1-fixed weighing platform, 2-mobile weighing platform, 2.1-weighing platform, 2.2-driving gear, 2.3-speed reducer, 2.4-servo motor, 2.5-linear guide rail, 2.6-rack, 2.7-position sensor, 2.8-first fixed plane, 2.9-first locking inclined plane, 2.10-rail wheel, 3-auxiliary supporting platform, 3.1-supporting frame, 3.2-hydraulic cylinder, 3.3-hydraulic cylinder support, 3.4-guide block, 3.5-first travel switch, 3.6-second travel switch, 3.7-second locking inclined plane, 3.8-second fixed plane, 4-sideslip prevention device, 5-rollover prevention device, 5.1-pillar, 5.2-supporting wheel, 5.3-adjusting device, 6-main platform.

Detailed Description

In order to make the objects, technical solutions and advantages of the embodiments of the present invention clearer, the embodiments of the present invention will be clearly and completely described below with reference to the accompanying drawings in the embodiments of the present invention, and it is obvious that the described embodiments are some, but not all, embodiments of the present invention.

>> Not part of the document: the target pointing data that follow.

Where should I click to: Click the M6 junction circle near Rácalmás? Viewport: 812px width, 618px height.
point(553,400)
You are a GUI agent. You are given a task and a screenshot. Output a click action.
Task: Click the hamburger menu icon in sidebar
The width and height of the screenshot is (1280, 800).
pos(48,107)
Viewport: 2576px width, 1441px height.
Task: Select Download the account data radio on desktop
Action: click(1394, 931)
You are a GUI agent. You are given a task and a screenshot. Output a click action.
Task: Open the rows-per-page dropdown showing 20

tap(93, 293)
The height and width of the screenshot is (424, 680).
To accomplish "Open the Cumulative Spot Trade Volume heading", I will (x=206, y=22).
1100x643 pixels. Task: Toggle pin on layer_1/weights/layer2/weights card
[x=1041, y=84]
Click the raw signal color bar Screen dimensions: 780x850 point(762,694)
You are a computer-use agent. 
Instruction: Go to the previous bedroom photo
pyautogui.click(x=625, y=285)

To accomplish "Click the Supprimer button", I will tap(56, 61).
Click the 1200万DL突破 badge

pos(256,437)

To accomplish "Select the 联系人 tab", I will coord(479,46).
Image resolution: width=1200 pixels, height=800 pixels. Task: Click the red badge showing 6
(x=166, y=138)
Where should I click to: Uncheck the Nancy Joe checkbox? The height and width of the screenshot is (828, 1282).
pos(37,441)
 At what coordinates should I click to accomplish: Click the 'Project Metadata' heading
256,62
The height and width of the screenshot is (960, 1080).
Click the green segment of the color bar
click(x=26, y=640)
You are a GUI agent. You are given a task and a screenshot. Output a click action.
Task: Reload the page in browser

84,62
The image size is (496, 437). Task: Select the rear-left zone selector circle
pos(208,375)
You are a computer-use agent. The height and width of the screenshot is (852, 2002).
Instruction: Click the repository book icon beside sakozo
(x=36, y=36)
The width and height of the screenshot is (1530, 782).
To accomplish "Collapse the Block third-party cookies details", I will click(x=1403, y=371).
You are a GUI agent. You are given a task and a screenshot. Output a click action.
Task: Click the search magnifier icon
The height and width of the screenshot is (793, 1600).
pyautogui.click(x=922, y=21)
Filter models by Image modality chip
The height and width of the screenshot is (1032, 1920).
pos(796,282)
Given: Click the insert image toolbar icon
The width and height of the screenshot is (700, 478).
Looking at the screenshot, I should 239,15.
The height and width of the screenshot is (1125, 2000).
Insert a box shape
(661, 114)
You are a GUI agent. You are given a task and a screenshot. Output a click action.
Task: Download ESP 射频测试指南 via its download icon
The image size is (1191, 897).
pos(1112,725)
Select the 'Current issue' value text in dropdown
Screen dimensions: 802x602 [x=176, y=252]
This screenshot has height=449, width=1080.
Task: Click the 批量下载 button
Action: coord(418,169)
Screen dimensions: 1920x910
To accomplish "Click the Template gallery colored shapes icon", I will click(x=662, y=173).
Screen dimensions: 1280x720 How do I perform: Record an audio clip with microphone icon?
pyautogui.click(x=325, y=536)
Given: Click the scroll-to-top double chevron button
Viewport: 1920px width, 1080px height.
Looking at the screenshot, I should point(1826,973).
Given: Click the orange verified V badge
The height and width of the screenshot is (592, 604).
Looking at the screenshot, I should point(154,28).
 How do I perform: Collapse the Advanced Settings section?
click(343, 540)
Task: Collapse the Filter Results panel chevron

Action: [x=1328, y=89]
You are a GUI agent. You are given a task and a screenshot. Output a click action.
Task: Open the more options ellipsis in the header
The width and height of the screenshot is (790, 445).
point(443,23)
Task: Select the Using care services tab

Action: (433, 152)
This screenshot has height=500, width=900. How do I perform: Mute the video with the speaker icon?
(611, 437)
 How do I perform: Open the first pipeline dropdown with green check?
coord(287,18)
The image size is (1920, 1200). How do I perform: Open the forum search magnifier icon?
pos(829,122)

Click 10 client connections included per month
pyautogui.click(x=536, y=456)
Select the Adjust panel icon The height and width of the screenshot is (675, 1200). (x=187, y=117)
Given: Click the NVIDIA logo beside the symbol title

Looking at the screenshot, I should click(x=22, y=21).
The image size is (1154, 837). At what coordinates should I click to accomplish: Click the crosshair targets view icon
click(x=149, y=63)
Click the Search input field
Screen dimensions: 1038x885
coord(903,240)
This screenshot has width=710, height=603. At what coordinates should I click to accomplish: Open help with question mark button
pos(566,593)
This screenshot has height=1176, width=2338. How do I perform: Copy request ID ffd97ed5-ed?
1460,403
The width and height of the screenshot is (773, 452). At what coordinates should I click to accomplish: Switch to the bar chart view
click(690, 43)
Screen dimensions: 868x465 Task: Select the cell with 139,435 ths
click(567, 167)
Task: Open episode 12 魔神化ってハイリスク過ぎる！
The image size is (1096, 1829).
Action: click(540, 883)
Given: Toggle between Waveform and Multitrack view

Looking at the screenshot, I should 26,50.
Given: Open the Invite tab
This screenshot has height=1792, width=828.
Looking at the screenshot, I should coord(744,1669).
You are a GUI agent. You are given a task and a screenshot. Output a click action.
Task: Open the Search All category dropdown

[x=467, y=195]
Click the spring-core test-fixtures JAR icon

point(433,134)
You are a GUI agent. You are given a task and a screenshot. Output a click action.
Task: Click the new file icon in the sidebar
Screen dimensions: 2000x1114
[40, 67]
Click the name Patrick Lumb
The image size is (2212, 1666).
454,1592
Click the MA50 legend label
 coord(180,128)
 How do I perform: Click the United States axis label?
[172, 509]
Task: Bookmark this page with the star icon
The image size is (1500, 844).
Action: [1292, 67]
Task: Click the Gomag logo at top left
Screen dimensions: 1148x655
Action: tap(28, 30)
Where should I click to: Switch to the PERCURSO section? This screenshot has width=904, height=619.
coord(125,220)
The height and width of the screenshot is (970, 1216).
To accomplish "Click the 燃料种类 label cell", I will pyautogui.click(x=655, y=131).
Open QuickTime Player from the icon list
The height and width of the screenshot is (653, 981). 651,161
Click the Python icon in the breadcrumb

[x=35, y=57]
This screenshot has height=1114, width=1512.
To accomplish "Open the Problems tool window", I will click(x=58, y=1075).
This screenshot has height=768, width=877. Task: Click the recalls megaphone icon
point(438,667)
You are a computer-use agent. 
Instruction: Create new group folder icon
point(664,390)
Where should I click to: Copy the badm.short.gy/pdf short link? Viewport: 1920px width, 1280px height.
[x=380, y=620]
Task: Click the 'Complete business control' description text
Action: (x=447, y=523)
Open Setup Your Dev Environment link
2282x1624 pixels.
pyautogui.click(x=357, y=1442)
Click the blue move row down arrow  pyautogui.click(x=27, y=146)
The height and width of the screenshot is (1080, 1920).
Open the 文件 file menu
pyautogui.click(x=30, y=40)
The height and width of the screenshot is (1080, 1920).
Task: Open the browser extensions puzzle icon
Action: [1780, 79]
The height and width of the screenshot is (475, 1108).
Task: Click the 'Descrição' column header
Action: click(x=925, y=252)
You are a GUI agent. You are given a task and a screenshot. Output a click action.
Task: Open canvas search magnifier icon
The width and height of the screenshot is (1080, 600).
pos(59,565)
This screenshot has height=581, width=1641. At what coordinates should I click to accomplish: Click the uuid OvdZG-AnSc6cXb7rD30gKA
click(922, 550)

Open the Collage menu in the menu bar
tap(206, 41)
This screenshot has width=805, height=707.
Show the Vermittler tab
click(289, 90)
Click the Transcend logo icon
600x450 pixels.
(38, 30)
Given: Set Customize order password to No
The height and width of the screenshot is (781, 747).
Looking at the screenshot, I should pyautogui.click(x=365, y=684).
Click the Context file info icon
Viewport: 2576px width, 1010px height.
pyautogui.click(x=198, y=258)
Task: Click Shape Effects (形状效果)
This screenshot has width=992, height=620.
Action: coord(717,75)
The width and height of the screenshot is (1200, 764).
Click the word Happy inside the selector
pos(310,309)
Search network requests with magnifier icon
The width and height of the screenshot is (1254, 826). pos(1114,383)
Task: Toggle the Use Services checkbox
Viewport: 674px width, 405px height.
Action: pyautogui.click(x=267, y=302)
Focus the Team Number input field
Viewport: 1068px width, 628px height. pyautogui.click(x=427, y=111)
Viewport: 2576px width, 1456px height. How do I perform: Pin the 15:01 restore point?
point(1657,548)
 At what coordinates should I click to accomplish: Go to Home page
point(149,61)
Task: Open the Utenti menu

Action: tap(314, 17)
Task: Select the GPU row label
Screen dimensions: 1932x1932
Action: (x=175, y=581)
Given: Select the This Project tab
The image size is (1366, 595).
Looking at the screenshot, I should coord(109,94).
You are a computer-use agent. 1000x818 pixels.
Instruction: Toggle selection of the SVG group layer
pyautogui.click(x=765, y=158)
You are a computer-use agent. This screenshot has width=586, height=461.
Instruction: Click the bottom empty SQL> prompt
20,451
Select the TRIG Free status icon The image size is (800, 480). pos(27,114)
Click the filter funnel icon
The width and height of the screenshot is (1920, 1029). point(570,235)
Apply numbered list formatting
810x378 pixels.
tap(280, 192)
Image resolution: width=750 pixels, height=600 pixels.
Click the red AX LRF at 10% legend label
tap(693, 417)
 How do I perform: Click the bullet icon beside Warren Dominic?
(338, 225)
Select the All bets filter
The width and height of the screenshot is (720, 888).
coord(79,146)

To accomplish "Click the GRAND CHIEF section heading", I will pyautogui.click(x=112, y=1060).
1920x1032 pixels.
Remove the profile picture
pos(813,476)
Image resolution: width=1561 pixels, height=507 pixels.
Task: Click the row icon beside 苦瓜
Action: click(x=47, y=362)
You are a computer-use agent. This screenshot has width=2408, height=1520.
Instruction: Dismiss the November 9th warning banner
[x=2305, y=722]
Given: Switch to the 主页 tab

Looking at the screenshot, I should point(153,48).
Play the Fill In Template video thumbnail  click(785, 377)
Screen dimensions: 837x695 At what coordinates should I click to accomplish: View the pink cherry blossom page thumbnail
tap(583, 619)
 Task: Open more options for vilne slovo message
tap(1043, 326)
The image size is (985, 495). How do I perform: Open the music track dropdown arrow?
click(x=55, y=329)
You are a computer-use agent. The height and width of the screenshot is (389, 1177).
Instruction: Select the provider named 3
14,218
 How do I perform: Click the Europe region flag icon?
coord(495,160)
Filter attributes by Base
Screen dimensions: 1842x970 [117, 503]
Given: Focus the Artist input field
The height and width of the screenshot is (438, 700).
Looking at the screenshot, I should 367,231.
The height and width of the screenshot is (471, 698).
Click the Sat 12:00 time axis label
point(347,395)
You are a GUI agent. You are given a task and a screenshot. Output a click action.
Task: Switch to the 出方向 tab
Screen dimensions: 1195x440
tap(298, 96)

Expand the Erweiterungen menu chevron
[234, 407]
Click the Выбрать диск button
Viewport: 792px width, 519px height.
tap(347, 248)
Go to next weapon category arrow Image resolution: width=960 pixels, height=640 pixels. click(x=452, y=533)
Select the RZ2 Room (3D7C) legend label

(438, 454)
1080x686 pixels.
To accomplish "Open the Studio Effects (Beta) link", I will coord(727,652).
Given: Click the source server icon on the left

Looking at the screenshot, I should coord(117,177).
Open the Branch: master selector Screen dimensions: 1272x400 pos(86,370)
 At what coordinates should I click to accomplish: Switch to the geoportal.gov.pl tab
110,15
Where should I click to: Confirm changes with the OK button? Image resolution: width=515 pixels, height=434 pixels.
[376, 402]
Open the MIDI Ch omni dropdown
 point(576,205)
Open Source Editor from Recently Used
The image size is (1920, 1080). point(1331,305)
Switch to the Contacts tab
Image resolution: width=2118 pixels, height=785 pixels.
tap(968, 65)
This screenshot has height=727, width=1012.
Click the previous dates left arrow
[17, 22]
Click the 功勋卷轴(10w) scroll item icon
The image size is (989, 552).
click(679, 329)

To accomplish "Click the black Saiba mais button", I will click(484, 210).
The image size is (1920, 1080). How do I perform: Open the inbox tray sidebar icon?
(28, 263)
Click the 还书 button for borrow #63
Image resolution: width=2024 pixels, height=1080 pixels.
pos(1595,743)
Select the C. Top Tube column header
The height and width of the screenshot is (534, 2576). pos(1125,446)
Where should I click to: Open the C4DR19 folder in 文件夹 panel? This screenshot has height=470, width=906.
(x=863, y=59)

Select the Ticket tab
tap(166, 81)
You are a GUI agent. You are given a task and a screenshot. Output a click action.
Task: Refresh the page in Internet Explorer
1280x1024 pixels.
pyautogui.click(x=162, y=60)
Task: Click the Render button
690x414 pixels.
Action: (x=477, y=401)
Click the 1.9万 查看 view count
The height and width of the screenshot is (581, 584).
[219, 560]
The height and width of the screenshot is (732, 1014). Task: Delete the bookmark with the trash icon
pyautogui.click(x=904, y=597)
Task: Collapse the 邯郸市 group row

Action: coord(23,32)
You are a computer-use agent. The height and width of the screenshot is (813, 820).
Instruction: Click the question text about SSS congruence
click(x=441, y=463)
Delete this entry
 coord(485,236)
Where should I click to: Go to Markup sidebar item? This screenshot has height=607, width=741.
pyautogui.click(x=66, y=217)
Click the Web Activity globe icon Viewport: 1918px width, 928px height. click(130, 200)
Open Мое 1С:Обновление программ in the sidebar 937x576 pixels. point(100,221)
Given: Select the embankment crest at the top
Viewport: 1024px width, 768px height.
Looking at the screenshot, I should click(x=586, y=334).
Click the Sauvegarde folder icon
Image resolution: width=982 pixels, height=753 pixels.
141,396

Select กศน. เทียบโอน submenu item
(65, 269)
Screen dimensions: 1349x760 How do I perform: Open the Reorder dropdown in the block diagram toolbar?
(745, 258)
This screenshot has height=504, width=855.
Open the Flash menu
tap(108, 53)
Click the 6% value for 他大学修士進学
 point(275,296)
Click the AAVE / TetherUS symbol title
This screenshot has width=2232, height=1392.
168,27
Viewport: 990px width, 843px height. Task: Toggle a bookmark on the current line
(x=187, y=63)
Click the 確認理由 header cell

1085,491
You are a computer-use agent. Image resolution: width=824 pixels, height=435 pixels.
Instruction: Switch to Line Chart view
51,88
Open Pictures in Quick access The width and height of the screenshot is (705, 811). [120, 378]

The components of embodiments of the present invention, as generally described and illustrated in the figures herein, may be arranged and designed in a wide variety of different configurations.

Thus, the following detailed description of the embodiments of the present invention, presented in the accompanying drawings, is not intended to limit the scope of the invention, as claimed, but is merely representative of selected embodiments of the invention. Based on the embodiments in the present invention, all other embodiments obtained by a person skilled in the art without creative efforts belong to the protection scope of the present invention.

It should be noted that, in the present invention, the embodiments and features of the embodiments may be combined with each other without conflict.

It should be noted that: like reference numbers and letters refer to like items in the following figures, and thus, once an item is defined in one figure, it need not be further defined and explained in subsequent figures.

In the description of the embodiments of the present invention, it should be noted that the indication of the position or the positional relationship is based on the position or the positional relationship shown in the drawings, or the position or the positional relationship that the utility model is usually placed when using, or the position or the positional relationship that the skilled person conventionally understands, or the position or the positional relationship that the utility model is usually placed when using, and is only for the convenience of describing the present invention and simplifying the description, but does not indicate or suggest that the indicated device or element must have a specific position, be constructed and operated in a specific position, and thus, cannot be understood as limiting the present invention. Furthermore, the terms "first" and "second" are used merely to distinguish one description from another, and are not to be construed as indicating or implying relative importance.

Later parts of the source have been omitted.